The Will Smith era bows out
This is the last season with Will Smith steering the adaptation, and he leaves it in absurdly good shape. Slow Horses has joined the small group of Apple TV+ titles that broke through beyond critics — think Ted Lasso and Severance — and that is not just because Herron’s books are strong. The show has been reliably released, consistently well-cast, and cleanly written and directed. Pulling all that together across five seasons is no small feat. Smith deserves the ovation.
Looking ahead to season 6
Season 6 is already on deck. Every year there is a little voice that says: this could be the dud. It has not happened yet. Whether that was all Smith’s steady hand or the show’s DNA, we will find out. Ideally, the handoff to new creatives will be so smooth that no one can tell it happened.
Standouts this season
- Christopher Chung as Roddy Ho — the catalyst for the chaos, and very much in his comedic sweet spot.
- Aimee-Ffion Edwards as Shirley Dander — grieving Marcus while running headlong into the action.

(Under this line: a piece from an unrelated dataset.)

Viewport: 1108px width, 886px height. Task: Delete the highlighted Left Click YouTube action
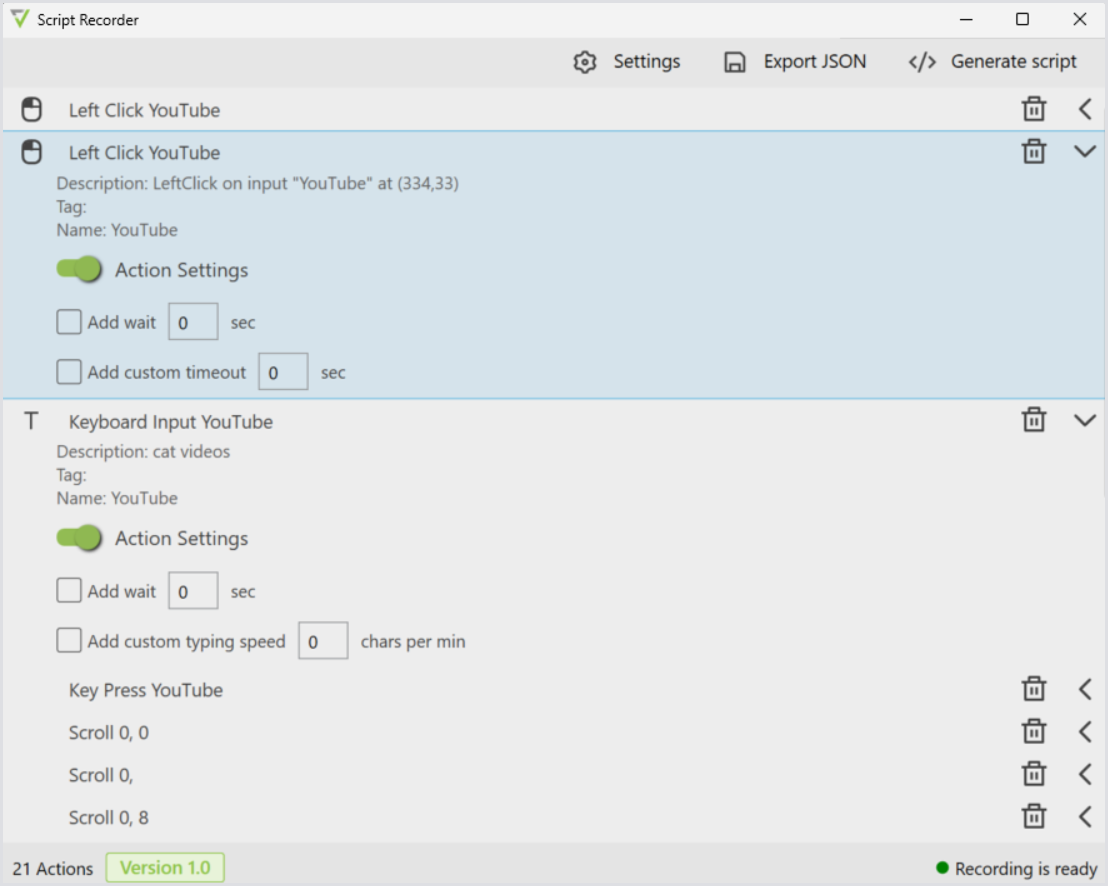[x=1033, y=152]
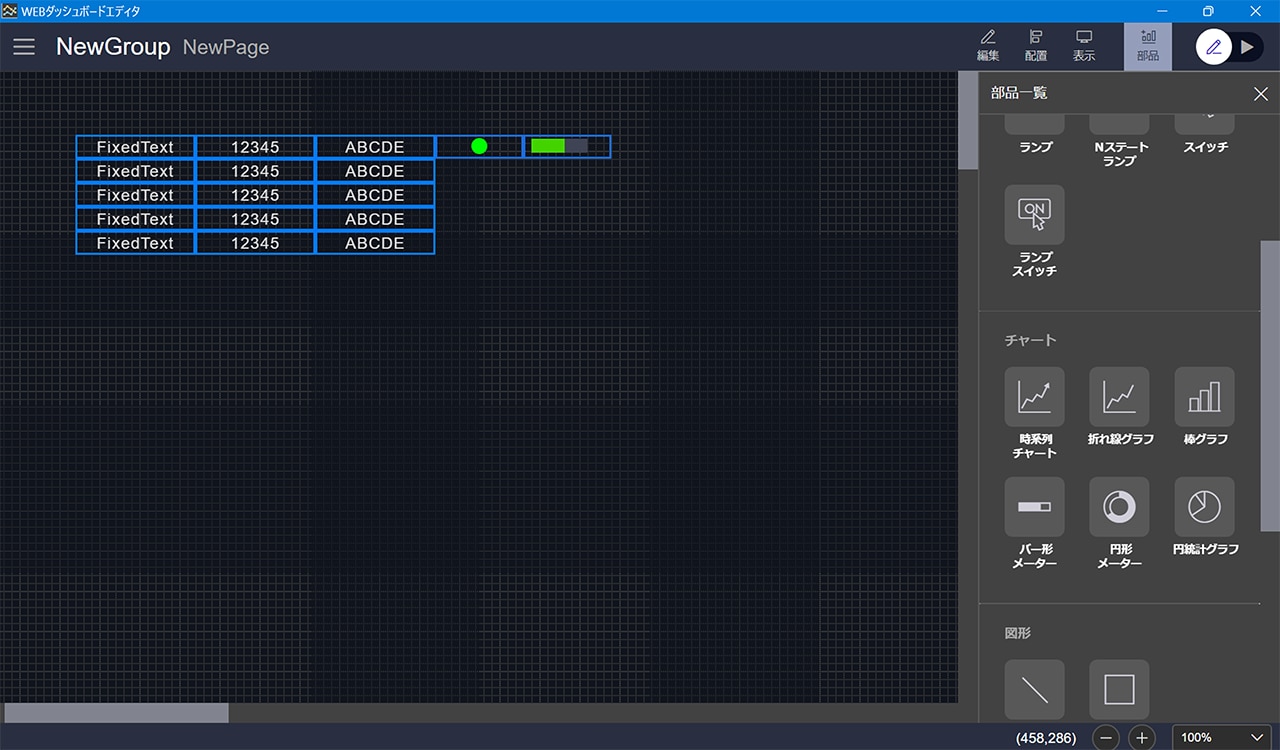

- Jack Lowden and Tom Burke as River Cartwright and JK Coe — an odd-couple pairing that pays off with one of the show’s funniest sequences.
- Kristin Scott Thomas and Ruth Bradley as Diana Taverner and Emma Flyte — the straight faces to Roddy’s nonsense.
- James Callis as Claude Whelan — the comically over-promoted operator who finally gets some depth.
- Gary Oldman as Jackson Lamb — still a menace, now with a much-teased gag that turns flatulence into a weapon.
- Nick Mohammed and Christopher Villiers as Zahar Jaffrey and Dennis Gimball — rival party leaders who make the political satire sting.
The verdict and the date
I gasped, I laughed out loud, and there is a scene so tonally audacious I could not believe they went for it — and they nailed it. For me, season 5 is the high-water mark so far. Not bad for a squad of professional screwups.
Slow Horses season 5 premieres September 25, 2025 on Apple TV+.